Hi Susan,
The one that DSpace uses is http://iplists.com. It was last updated 2
years ago. I haven’t come across another one myself, at least not in such
an easy to use format. We’ve taken to manually periodically removing the
main offenders (facet your Solr query by IP – the top ones will likely be
bots). A more up-to-date list would be welcome indeed!
Anthony
On Wednesday, February 3, 2016 at 5:22:07 PM UTC-5, Susan Borda wrote:
>
> Hi-
> Is there a reputable list of IPs or Agents? I have some download numbers
> that seem way too high.
>
> Filters I’m using in Solr: isBot:False, -dns:*bot*, -dns:*spider*. Also we
> have spider IP text files in [dspace]/config/spiders
>
> Thanks,
> s
> —
> Susan Borda
> Digital Technologies Development Librarian
> Montana State University Library
> 406-994-1873
> —
> Susan Borda
> Digital Technologies Development Librarian
> Montana State University Library
> 406-994-1873
>
>
>
> From: "Pottinger, Hardy J." >
> Date: Friday, May 15, 2015 at 7:19 AM
> To: Anthony Petryk >, "Monika C.
> Mevenkamp" >, "
> dspac...@lists.sourceforge.net " <
> dspac...@lists.sourceforge.net >
> Subject: Re: [Dspace-tech] spider ip recognition
>
> Hi, you've run into a known issue, and one I very recently wrestled with
> myself:
>
> https://jira.duraspace.org/browse/DS-2431
>
> See my last comment on that ticket, I found a way around the issue, by
> simply deleting the spider docs from the stats index via a query in the
> Solr admin interface.
>
> --Hardy
>
> --
> *From:* Anthony Petryk [anthony...@uottawa.ca ]

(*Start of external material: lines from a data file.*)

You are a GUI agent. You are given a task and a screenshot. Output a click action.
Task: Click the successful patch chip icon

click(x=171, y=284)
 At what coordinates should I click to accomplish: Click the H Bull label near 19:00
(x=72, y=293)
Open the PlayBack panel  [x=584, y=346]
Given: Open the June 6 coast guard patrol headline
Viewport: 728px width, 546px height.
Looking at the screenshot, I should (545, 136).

> *Sent:* Thursday, May 14, 2015 12:06 PM
> *To:* Monika C. Mevenkamp; dspac...@lists.sourceforge.net
> *Subject:* Re: [Dspace-tech] spider ip recognition
>
> Hi again,
>
>
>
> Unfortunately, the documentation for the stats-util command is incorrect.
> Specifically this line:
>
>
>
> *-i or --delete-spiders-by-ip: Delete Spiders in Solr By IP Address, DNS
> name, or Agent name. Will prune out all records that match spider
> identification patterns.*
>
>
>
> Running “stats-util –i” does not actually remove spiders by DNS name or
> Agent name. Here’s are the relevant sections of the code, from
> StatisticsClient.java and SolrLogger.java:
>
>
>
> (…)
>
> else if(line.hasOption('i'))
>
> {
>
> SolrLogger.deleteRobotsByIP();
>
> }
>
>
>
> public static void deleteRobotsByIP()
>
> {
>
> for(String ip : SpiderDetector.getSpiderIpAddresses()){
>
> deleteIP(ip);
>
> }
>
> }
>
>
>
> What this means is that, if a spider is in your Solr stats, there’s no way
> to remove it other than manually adding its IP to [dpsace]/config/spiders;
> adding its DNS name or Agent name to the configs will not expunge it.

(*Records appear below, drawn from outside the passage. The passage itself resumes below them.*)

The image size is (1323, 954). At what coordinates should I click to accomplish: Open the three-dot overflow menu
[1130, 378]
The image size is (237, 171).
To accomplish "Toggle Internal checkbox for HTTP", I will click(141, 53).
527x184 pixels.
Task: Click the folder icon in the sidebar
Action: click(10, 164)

> Updating the spider files with “stats-util –u” does little to help because
> the IP lists it pulls from are out of date.
>
>
>
> An example is the spider from the Bing search engine: bingbot. As of
> DSpace 4.3, it’s not in the list of spiders by DNS name or Agent name, nor
> is it in the list of spider IP addresses. So anyone running DSpace 4.3
> likely has usage stats inflated by visits from this spider. The only way
> to remove it is to specify all the IPs for bingbot. Multiply that by all
> the other “new” spiders and we’re talking about a lot of work.
>
>
>
> I tried briefly to modify the code to take domains/agents into account
> when marking or deleting spiders, but I wasn’t able to figure out how to
> query Solr with regex patterns. It’s easier to do with IPs because each IP
> or IP range is transformed into a String and used as a standard query
> parameter.
>
>
>
> Anthony
>
>
>
> *From:* Monika C. Mevenkamp [mailto:...@princeton.edu ]

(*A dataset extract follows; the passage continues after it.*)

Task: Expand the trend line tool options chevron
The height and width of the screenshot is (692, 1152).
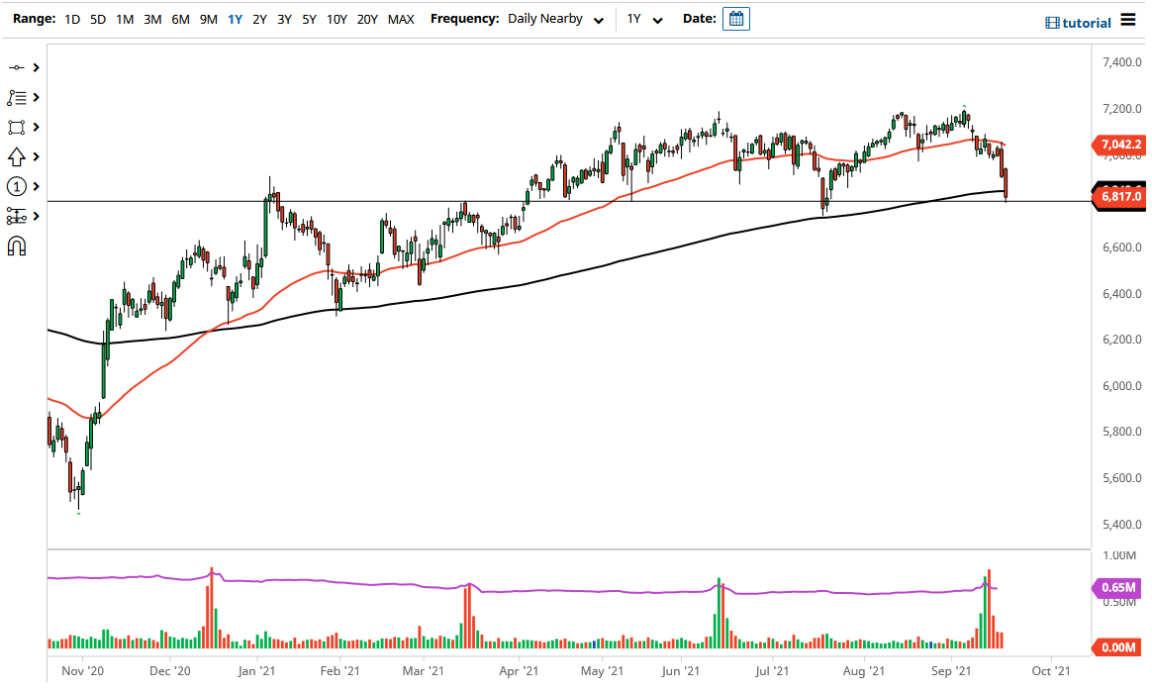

> *Sent:* Thursday, May 14, 2015 11:17 AM
> *To:* Anthony Petryk
> *Cc:* Monika C. Mevenkamp; dspac...@lists.sourceforge.net
> *Subject:* Re: [Dspace-tech] spider ip recognition
>
>
>
> Anthony
>
>
>
> Since dspace 4 you can filter by userAgent
>
> see
> https://wiki.duraspace.org/display/DSDOC5x/SOLR+Statistics+Maintenance#SOLRStatisticsMaintenance-FilteringandPruningSpiders
>
> I have not used this myself and am not sure whether these filters are
> applied as crawlers access content - or whether you need to run the
>
> [dspace]/bin/dspace stats-util command on a regular basis. You definitely
> need to run it to prune mark usage events after you configure
>
> a list of userAgents you want to filter against.
>
>
>
> Monika
>
>
>
>
>
> Monika Mevenkamp
>
> phone: 609-258-4161
>
> Princeton University, Princeton, NJ 08544
>
>
>
> On May 12, 2015, at 2:13 PM, Anthony Petryk > wrote:
>
>
>
> After a bit of investigation, it turns out that a significant portion of
> our items stats come from spiders. Any thoughts on the best way to go
> about removing them from Solr retroactively? There’s nothing that I can
> see in the code that will do this by domai